I've definitely heard conflicting info on this. I was under the impression that AIs, particularly letro, completely eliminate estro production resulting in a massive rebound when you come off. On the other hand, serms like nolva, don't completely eliminate estro (and thus do not cause an estro rebound) but merely block the receptors which may protect them against the inevitable AI induced estro rebound.

I don't disagree that coming off the serms may have its own set of challenges but I guess its a matter of picking the lessor of two evils and mitigating damages to the greatest extent possible. In other words I think I'd be much worse off not running nolva as I taper off this letro. I do plan to taper off the nolva so hopefully this will prevent any receptor "sensitivity". Also, ideally, my estro levels will have normalized by then.
 
serms are the reason for rebound, they leave excess estro in your body. when you come off it floods receptors.

unless you follow a pyramid AI approach, as stated numerous times by dinoiii.
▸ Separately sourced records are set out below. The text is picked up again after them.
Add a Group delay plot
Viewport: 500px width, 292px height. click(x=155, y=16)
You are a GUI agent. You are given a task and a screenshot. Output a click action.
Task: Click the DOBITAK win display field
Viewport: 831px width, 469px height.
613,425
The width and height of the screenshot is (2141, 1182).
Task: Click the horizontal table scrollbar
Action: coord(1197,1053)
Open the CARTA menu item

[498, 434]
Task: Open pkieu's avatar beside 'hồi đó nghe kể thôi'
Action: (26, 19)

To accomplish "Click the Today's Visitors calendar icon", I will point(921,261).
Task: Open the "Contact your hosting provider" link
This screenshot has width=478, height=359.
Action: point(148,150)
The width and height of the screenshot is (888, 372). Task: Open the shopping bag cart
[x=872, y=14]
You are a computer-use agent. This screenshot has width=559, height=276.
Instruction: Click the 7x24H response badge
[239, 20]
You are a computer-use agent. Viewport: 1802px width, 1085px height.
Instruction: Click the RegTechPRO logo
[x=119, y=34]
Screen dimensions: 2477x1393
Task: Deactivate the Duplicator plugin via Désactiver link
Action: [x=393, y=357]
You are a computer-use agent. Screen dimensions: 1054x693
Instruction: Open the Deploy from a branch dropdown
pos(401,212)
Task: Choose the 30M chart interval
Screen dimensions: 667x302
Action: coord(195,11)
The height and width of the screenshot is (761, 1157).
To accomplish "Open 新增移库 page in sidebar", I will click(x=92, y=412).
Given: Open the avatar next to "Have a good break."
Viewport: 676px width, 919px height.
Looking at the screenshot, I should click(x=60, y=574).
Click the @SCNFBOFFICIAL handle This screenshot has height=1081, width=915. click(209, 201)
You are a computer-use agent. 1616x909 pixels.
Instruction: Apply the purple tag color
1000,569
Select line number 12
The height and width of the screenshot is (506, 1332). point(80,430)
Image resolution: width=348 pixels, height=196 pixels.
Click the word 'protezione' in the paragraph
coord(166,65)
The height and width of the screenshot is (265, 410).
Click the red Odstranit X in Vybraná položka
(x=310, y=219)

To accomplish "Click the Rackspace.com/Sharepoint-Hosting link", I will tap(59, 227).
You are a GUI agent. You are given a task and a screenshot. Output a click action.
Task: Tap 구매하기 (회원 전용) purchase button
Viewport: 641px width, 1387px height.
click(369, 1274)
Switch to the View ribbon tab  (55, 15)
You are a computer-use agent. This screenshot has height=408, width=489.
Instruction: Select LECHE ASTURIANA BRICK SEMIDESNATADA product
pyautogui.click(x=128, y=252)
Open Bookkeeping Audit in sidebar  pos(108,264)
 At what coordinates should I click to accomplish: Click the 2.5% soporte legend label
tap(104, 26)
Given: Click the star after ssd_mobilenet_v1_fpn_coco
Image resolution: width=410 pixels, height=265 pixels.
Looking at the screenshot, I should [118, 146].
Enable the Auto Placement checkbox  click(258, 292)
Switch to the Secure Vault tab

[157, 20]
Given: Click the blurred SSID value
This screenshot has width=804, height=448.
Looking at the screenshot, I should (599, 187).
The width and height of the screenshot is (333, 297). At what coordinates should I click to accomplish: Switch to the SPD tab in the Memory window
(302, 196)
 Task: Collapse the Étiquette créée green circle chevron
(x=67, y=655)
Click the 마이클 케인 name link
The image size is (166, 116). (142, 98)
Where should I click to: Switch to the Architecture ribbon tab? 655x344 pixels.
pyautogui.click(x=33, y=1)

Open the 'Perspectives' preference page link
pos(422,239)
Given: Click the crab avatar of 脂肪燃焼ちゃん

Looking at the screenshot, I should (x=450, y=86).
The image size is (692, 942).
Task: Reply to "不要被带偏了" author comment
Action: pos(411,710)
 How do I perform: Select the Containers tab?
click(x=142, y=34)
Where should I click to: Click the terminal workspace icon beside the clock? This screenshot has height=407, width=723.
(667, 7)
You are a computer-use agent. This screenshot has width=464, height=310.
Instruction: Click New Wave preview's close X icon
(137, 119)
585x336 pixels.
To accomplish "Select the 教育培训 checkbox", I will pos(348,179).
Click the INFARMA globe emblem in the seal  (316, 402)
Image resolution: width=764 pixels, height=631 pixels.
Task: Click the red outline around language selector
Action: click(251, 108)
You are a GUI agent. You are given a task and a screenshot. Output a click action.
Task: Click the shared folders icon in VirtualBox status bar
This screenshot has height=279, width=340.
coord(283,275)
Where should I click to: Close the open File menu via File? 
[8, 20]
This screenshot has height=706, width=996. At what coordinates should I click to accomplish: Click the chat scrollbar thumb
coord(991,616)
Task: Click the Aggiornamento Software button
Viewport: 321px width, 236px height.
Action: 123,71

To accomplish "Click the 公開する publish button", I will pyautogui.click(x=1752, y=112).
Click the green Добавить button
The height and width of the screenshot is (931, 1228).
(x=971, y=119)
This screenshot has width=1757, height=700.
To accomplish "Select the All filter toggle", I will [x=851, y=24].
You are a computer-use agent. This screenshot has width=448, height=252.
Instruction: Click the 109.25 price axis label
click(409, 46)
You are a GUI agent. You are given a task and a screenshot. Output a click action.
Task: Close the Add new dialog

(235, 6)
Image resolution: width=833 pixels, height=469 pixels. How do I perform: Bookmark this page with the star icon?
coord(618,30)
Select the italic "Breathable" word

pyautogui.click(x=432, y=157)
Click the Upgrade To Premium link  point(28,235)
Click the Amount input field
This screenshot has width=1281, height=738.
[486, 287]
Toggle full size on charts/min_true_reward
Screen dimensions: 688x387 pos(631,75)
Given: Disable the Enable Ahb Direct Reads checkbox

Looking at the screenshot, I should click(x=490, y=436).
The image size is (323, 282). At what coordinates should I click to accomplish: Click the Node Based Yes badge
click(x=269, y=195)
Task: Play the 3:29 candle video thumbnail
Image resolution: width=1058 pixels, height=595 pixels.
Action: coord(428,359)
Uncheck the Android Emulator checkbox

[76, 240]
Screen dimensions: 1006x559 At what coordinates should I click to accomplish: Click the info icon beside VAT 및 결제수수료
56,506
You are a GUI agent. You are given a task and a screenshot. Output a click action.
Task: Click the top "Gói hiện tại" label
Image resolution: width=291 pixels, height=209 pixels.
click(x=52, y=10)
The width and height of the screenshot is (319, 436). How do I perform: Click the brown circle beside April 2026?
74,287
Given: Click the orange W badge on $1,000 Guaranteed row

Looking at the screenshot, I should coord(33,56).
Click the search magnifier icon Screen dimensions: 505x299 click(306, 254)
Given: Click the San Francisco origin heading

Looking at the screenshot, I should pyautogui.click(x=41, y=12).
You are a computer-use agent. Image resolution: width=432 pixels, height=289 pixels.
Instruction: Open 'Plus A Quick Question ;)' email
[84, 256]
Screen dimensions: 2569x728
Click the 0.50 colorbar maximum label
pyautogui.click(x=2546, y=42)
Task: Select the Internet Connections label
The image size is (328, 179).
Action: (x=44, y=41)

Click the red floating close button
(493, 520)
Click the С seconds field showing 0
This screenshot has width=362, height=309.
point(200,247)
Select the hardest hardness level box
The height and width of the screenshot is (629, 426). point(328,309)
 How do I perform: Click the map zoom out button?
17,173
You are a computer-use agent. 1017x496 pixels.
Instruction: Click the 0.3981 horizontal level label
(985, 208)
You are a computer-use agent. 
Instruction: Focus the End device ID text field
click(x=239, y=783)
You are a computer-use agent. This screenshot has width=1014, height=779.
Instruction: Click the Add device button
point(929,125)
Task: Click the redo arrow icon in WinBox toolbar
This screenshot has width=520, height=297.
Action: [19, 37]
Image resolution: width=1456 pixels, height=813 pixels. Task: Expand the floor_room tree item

Works like a charm, and avoids rebound. Sure pct is an extra 2-4 weeks, but it's worth it.
 
Hey bro, IMO you should probably just run a normal PCT using the Torem, and then once your finish, wait a few weeks then run a gyno cycle. I know this sucks, but thats just a better way of doing things. People run seperate gyno cycles all the time. PCT is for restoring your natural hormonal levels and trying to maintain your gains, not combating gyno you already have. Sure you may see some gyno reduction on PCT since you are running a serm, but I think its safer and less harsh on your body if you PCT, wait a few weeks, then run a gyno cycle. Also instead of tamox, if your just looking to treat gyno, you might want to try Ralox. Also more than likely you'll probably run a 4-6 week pct, but when treating gyno, your cycle could go for 3-6 months. If your worried about gyno rebound on pct with Torem, you can possible add a low dose of Letro EOD.

If you have a lump(painful or not), as much as letrozole sucks azz you might want to run it, ramp up to the 2.5mg daily until the lump goes away, then try a cutting cycle to rid yourself of the excess adipose tissue left behind.